WORK TO COMPLETE |
Return the entire listing exactly, leaving nothing out.

........

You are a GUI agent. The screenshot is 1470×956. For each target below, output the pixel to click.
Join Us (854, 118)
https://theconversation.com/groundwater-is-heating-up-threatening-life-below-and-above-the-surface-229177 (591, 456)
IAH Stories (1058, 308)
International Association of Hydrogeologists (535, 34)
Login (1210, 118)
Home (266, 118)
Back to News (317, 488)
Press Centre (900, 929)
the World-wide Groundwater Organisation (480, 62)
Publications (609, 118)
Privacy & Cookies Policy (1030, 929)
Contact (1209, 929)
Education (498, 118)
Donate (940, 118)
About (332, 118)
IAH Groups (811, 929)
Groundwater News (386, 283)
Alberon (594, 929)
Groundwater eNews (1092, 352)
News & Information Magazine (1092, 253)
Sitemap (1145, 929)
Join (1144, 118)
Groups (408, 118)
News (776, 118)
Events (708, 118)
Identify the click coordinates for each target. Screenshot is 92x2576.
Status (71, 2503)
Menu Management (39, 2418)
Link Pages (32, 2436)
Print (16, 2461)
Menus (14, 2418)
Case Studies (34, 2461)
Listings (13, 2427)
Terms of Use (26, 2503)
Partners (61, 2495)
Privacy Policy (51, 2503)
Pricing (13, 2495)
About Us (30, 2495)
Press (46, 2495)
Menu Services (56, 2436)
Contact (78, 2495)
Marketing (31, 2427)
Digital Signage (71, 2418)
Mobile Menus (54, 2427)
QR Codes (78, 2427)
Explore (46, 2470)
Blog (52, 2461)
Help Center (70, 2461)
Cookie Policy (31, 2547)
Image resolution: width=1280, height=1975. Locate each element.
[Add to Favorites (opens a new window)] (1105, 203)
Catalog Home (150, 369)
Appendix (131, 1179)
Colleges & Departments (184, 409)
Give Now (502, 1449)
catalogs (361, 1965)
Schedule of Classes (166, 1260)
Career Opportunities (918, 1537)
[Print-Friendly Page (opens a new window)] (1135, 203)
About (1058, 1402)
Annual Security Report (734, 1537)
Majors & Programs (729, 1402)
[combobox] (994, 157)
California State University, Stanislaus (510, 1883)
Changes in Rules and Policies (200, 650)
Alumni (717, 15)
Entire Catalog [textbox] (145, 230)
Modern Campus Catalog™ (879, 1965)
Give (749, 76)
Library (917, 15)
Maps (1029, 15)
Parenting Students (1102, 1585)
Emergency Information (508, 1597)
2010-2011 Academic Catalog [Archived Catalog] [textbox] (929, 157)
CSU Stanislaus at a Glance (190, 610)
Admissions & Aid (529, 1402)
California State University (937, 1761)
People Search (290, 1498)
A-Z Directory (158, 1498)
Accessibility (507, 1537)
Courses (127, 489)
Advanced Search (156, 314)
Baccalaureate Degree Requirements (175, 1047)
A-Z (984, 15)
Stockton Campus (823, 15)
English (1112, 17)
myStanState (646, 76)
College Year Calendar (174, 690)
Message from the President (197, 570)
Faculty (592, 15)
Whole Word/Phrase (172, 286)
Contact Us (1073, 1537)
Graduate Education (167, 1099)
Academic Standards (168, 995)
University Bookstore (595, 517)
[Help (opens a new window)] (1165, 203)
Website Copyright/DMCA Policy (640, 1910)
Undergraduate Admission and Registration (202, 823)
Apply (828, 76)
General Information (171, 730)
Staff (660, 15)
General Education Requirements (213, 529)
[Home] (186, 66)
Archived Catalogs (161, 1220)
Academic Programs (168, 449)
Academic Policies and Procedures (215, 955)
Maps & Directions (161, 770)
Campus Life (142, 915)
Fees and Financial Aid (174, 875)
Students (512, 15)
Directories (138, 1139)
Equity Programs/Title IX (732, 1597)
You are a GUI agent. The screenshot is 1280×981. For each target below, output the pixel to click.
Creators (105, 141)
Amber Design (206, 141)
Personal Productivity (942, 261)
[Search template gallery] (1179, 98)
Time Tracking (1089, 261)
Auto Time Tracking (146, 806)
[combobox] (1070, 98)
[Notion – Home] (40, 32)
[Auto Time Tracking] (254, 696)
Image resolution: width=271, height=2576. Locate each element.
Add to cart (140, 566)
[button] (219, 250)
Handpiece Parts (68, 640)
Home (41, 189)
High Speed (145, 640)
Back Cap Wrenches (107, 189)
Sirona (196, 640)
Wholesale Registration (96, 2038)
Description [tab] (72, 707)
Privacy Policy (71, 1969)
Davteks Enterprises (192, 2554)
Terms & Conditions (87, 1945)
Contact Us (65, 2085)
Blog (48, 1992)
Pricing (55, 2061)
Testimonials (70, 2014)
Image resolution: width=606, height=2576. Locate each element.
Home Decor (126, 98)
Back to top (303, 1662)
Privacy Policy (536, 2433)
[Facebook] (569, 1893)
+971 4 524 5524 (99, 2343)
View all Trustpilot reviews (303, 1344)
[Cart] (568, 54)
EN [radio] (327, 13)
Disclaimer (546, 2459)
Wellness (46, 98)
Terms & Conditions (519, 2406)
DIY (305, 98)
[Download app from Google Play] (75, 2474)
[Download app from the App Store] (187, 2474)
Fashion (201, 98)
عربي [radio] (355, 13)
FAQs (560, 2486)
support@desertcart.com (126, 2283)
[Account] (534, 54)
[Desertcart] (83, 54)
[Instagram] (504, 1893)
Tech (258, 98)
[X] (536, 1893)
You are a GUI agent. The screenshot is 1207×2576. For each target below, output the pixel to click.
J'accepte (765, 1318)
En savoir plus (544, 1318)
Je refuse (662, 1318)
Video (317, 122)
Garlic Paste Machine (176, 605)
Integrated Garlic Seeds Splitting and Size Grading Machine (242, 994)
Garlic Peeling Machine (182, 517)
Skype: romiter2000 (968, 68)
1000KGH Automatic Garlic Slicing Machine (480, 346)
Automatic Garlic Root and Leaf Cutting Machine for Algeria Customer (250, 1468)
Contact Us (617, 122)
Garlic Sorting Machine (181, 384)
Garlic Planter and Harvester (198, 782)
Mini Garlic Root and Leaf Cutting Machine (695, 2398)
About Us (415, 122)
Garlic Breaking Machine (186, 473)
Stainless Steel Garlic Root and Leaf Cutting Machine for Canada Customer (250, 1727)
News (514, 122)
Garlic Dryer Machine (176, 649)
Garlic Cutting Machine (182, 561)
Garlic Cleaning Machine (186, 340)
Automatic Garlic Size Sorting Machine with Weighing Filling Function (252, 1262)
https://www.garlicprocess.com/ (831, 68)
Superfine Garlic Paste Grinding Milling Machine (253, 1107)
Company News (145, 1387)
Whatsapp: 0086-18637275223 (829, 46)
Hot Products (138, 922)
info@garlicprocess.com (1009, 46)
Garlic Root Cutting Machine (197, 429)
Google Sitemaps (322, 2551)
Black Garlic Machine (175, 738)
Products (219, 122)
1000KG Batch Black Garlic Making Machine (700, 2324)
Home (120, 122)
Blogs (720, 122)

........

WRITTEN RESPONSE |
You are a GUI agent. The screenshot is 1470×956. For each target below, output the pixel to click.
Join Us (854, 118)
https://theconversation.com/groundwater-is-heating-up-threatening-life-below-and-above-the-surface-229177 (591, 456)
IAH Stories (1058, 308)
International Association of Hydrogeologists (535, 34)
Login (1210, 118)
Home (266, 118)
Back to News (317, 488)
Press Centre (900, 929)
the World-wide Groundwater Organisation (480, 62)
Publications (609, 118)
Privacy & Cookies Policy (1030, 929)
Contact (1209, 929)
Education (498, 118)
Donate (940, 118)
About (332, 118)
IAH Groups (811, 929)
Groundwater News (386, 283)
Alberon (594, 929)
Groundwater eNews (1092, 352)
News & Information Magazine (1092, 253)
Sitemap (1145, 929)
Join (1144, 118)
Groups (408, 118)
News (776, 118)
Events (708, 118)
Identify the click coordinates for each target. Screenshot is 92x2576.
Status (71, 2503)
Menu Management (39, 2418)
Link Pages (32, 2436)
Print (16, 2461)
Menus (14, 2418)
Case Studies (34, 2461)
Listings (13, 2427)
Terms of Use (26, 2503)
Partners (61, 2495)
Privacy Policy (51, 2503)
Pricing (13, 2495)
About Us (30, 2495)
Press (46, 2495)
Menu Services (56, 2436)
Contact (78, 2495)
Marketing (31, 2427)
Digital Signage (71, 2418)
Mobile Menus (54, 2427)
QR Codes (78, 2427)
Explore (46, 2470)
Blog (52, 2461)
Help Center (70, 2461)
Cookie Policy (31, 2547)
Image resolution: width=1280, height=1975. Locate each element.
[Add to Favorites (opens a new window)] (1105, 203)
Catalog Home (150, 369)
Appendix (131, 1179)
Colleges & Departments (184, 409)
Give Now (502, 1449)
catalogs (361, 1965)
Schedule of Classes (166, 1260)
Career Opportunities (918, 1537)
[Print-Friendly Page (opens a new window)] (1135, 203)
About (1058, 1402)
Annual Security Report (734, 1537)
Majors & Programs (729, 1402)
[combobox] (994, 157)
California State University, Stanislaus (510, 1883)
Changes in Rules and Policies (200, 650)
Alumni (717, 15)
Entire Catalog [textbox] (145, 230)
Modern Campus Catalog™ (879, 1965)
Give (749, 76)
Library (917, 15)
Maps (1029, 15)
Parenting Students (1102, 1585)
Emergency Information (508, 1597)
2010-2011 Academic Catalog [Archived Catalog] [textbox] (929, 157)
CSU Stanislaus at a Glance (190, 610)
Admissions & Aid (529, 1402)
California State University (937, 1761)
People Search (290, 1498)
A-Z Directory (158, 1498)
Accessibility (507, 1537)
Courses (127, 489)
Advanced Search (156, 314)
Baccalaureate Degree Requirements (175, 1047)
A-Z (984, 15)
Stockton Campus (823, 15)
English (1112, 17)
myStanState (646, 76)
College Year Calendar (174, 690)
Message from the President (197, 570)
Faculty (592, 15)
Whole Word/Phrase (172, 286)
Contact Us (1073, 1537)
Graduate Education (167, 1099)
Academic Standards (168, 995)
University Bookstore (595, 517)
[Help (opens a new window)] (1165, 203)
Website Copyright/DMCA Policy (640, 1910)
Undergraduate Admission and Registration (202, 823)
Apply (828, 76)
General Information (171, 730)
Staff (660, 15)
General Education Requirements (213, 529)
[Home] (186, 66)
Archived Catalogs (161, 1220)
Academic Programs (168, 449)
Academic Policies and Procedures (215, 955)
Maps & Directions (161, 770)
Campus Life (142, 915)
Fees and Financial Aid (174, 875)
Students (512, 15)
Directories (138, 1139)
Equity Programs/Title IX (732, 1597)
You are a GUI agent. The screenshot is 1280×981. For each target below, output the pixel to click.
Creators (105, 141)
Amber Design (206, 141)
Personal Productivity (942, 261)
[Search template gallery] (1179, 98)
Time Tracking (1089, 261)
Auto Time Tracking (146, 806)
[combobox] (1070, 98)
[Notion – Home] (40, 32)
[Auto Time Tracking] (254, 696)
Image resolution: width=271, height=2576. Locate each element.
Add to cart (140, 566)
[button] (219, 250)
Handpiece Parts (68, 640)
Home (41, 189)
High Speed (145, 640)
Back Cap Wrenches (107, 189)
Sirona (196, 640)
Wholesale Registration (96, 2038)
Description [tab] (72, 707)
Privacy Policy (71, 1969)
Davteks Enterprises (192, 2554)
Terms & Conditions (87, 1945)
Contact Us (65, 2085)
Blog (48, 1992)
Pricing (55, 2061)
Testimonials (70, 2014)
Image resolution: width=606, height=2576. Locate each element.
Home Decor (126, 98)
Back to top (303, 1662)
Privacy Policy (536, 2433)
[Facebook] (569, 1893)
+971 4 524 5524 (99, 2343)
View all Trustpilot reviews (303, 1344)
[Cart] (568, 54)
EN [radio] (327, 13)
Disclaimer (546, 2459)
Wellness (46, 98)
Terms & Conditions (519, 2406)
DIY (305, 98)
[Download app from Google Play] (75, 2474)
[Download app from the App Store] (187, 2474)
Fashion (201, 98)
عربي [radio] (355, 13)
FAQs (560, 2486)
support@desertcart.com (126, 2283)
[Account] (534, 54)
[Desertcart] (83, 54)
[Instagram] (504, 1893)
Tech (258, 98)
[X] (536, 1893)
You are a GUI agent. The screenshot is 1207×2576. For each target below, output the pixel to click.
J'accepte (765, 1318)
En savoir plus (544, 1318)
Je refuse (662, 1318)
Video (317, 122)
Garlic Paste Machine (176, 605)
Integrated Garlic Seeds Splitting and Size Grading Machine (242, 994)
Garlic Peeling Machine (182, 517)
Skype: romiter2000 (968, 68)
1000KGH Automatic Garlic Slicing Machine (480, 346)
Automatic Garlic Root and Leaf Cutting Machine for Algeria Customer (250, 1468)
Contact Us (617, 122)
Garlic Sorting Machine (181, 384)
Garlic Planter and Harvester (198, 782)
Mini Garlic Root and Leaf Cutting Machine (695, 2398)
About Us (415, 122)
Garlic Breaking Machine (186, 473)
Stainless Steel Garlic Root and Leaf Cutting Machine for Canada Customer (250, 1727)
News (514, 122)
Garlic Dryer Machine (176, 649)
Garlic Cutting Machine (182, 561)
Garlic Cleaning Machine (186, 340)
Automatic Garlic Size Sorting Machine with Weighing Filling Function (252, 1262)
https://www.garlicprocess.com/ (831, 68)
Superfine Garlic Paste Grinding Milling Machine (253, 1107)
Company News (145, 1387)
Whatsapp: 0086-18637275223 (829, 46)
Hot Products (138, 922)
info@garlicprocess.com (1009, 46)
Garlic Root Cutting Machine (197, 429)
Google Sitemaps (322, 2551)
Black Garlic Machine (175, 738)
Products (219, 122)
1000KG Batch Black Garlic Making Machine (700, 2324)
Home (120, 122)
Blogs (720, 122)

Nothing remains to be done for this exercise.